Pro Tip: If you want to call only certain segments (e.g., high-value leads), use Reply’s filters and branching. Don’t waste time calling everyone.
3. Set Timings and Delays
- Reply lets you space out steps. Use delays (e.g., “2 days after previous step”).
- Stagger your emails throughout the day (Reply has a “send window”) to avoid spam filters.
4. Review Before Launching
- Double-check merge fields (e.g., {{FirstName}}). Broken personalization looks spammy and lazy.
- Make sure your call steps have phone numbers mapped correctly.
- Preview your email sequence as if you’re the recipient.
Don’t skip this. People mess up here all the time.
Step 4: Warm Up Your Email (and Yourself)
Deliverability is half the battle. If your emails land in spam, it doesn’t matter how good your pitch is.
- Use Reply’s built-in email warm-up if your domain is new or you haven’t sent much cold email before.
- Check your SPF/DKIM/DMARC settings. If you don’t know what those are, ask your IT person or Google it—you need them.
- Don’t send out 100 emails on day one. Ramp up slowly.
On the call side, practice your first 10 seconds out loud. You don’t need a script, but you do need to sound like you’re not reading from one.

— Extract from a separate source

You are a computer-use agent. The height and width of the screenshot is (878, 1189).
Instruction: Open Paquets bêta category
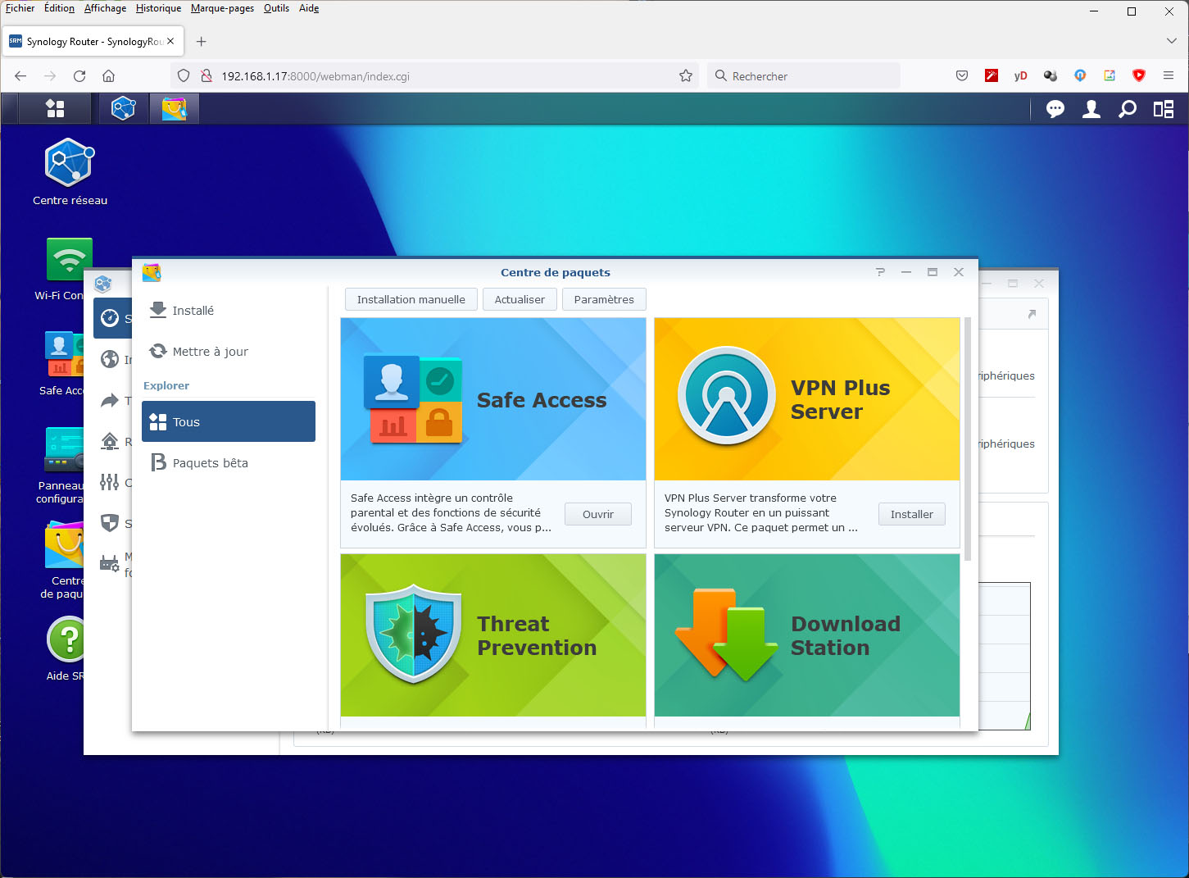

Step 5: Launch and Monitor
Hit start. Now watch what happens—not just opens and clicks, but actual replies and conversations.
What to track: - Reply rate: If it’s under 5%, your emails are probably too generic or your list is off. - Call connection rate: If no one’s picking up, try different times of day or check if your number is getting flagged as spam. - Bounced emails: More than 5%? Your data needs work.
Reply gives you dashboards, but don’t obsess. Look for trends, not just numbers.
Step 6: Adjust, Don’t Overcomplicate
The first version of your campaign probably won’t be perfect. That’s normal.
- If no one replies, change your subject lines or opening sentences.
- If calls go nowhere, test different voicemails or times.
- Remove steps that aren’t working—don’t just keep adding more.
Ignore advice that says you need LinkedIn, SMS, and skywriting all at once. Get email and calls working first. Layer on more only if you have bandwidth and see real value.
What Works, What Doesn't, and What to Ignore
What Works
- Personalization: Real, specific details—not “Hey {{FirstName}} I see you work at {{Company}}.”
- Consistency: Following up over a week or two, not just one-and-done.
- Short, clear asks: Don’t bury your question in a paragraph.
What Doesn't
- Over-automation: If every touchpoint looks automated, people will ignore you.
- Too many steps: More than 8 touches feels desperate unless you have a real relationship.
- Generic messaging: You can’t “hack” your way past being boring.
What to Ignore
- “Best time to email/call” studies. Try different times. Every audience is different.
- Fancy sequence templates. Start simple, adjust based on your results.
- Anyone who says “just add more channels.” Nail email and phone first.
Final Thoughts: Keep It Simple and Iterate
Multi-channel campaigns in Reply aren’t rocket science, but they’re not set-and-forget either. Start with a basic sequence, watch how people respond, and tweak as you go. Don’t get caught up in shiny features or chase every new trend. The best campaigns are the ones you actually run—and improve after you see what works.
Keep it simple. Stay human. Iterate. That’s how you’ll actually get replies.